Morning Pages, 2/7; First Readers

What is a trusted “first reader”? The term seems to vague and flexible; every persons writing style varies and therefore requires a different kind of “first reader”. For me, I need a person that is open to various genres, topics, and writing styles, but will challenge me, offer me new ideas, and insist that I put my best work forward. While criticism may be tough to take at some points during the writing process, when coming from the right person it can be extremely beneficial for me as a writer and for my readers. I want to be putting out my best work and I’m able to achieve this through the right kind of “first reader.”

If I’m trying to pin down one person to fulfill this role, it would be another person my age, as I am often writing to an audience of my own peers, specifically when I am in the academic setting. I have a specific friend that helps me with my longer stories I write outside of my classes. She acts as an outside reader who can point out areas that are unnecessary for the piece or areas that I could focus more on to improve the point I am trying to get across or strengthen an image of a certain character in my work. Even if I am writing to a younger audience of readers, someone my age can point to areas that need less detail to keep my readers engaged and offer up suggestions to make sure my piece flows well without large interruptions or awkward pauses. Even though I don’t have a specific name for this someone, the characteristics I have listed above would give me what I seek in a “first reader.”

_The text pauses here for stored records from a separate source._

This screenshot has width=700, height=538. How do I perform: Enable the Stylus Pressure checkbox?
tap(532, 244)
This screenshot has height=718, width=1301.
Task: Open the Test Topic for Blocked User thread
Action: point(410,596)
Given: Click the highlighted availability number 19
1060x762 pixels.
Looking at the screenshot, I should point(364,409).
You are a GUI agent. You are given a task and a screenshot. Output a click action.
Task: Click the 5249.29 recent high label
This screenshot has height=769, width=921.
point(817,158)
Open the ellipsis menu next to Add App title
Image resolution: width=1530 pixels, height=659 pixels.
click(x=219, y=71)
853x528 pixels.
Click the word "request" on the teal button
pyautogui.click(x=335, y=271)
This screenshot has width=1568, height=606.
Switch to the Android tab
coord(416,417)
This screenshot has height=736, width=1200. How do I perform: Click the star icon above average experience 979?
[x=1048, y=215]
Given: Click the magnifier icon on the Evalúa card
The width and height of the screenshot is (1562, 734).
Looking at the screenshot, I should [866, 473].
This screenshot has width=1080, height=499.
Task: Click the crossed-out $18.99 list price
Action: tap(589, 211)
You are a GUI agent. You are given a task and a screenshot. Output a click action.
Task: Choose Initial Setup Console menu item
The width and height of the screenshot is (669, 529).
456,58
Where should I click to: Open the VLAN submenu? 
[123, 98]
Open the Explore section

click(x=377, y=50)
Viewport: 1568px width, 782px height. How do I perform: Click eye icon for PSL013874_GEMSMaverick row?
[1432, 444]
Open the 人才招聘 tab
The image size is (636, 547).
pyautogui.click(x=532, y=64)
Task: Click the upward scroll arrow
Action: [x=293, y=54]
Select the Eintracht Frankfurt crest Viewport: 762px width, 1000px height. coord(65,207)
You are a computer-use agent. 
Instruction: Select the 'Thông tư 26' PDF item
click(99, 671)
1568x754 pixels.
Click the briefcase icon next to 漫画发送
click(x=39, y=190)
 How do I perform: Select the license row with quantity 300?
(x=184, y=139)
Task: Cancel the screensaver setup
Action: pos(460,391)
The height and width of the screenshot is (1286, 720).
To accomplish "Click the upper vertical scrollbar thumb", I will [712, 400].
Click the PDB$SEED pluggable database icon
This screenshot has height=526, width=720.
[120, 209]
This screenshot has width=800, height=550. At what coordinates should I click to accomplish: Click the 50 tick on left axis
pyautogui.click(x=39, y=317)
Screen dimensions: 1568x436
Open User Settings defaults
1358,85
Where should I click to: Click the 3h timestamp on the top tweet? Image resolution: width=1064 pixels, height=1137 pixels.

If I am to fulfill this role for others, my biggest goal would be to keep an open mind and to understand exactly who the author is writing to so I can rework my goals for criticism and suggestions. Ideally, I have to be attentive and flexible to the needs of other writers just as I need others to be understanding of my own needs.

We are all different and this leaves us with varying writing styles, topics, and ideas. A “first reader” will keep an open mind about what their corresponding authors need from them. They will strive to meet these needs and expect the same out of their own “first readers.”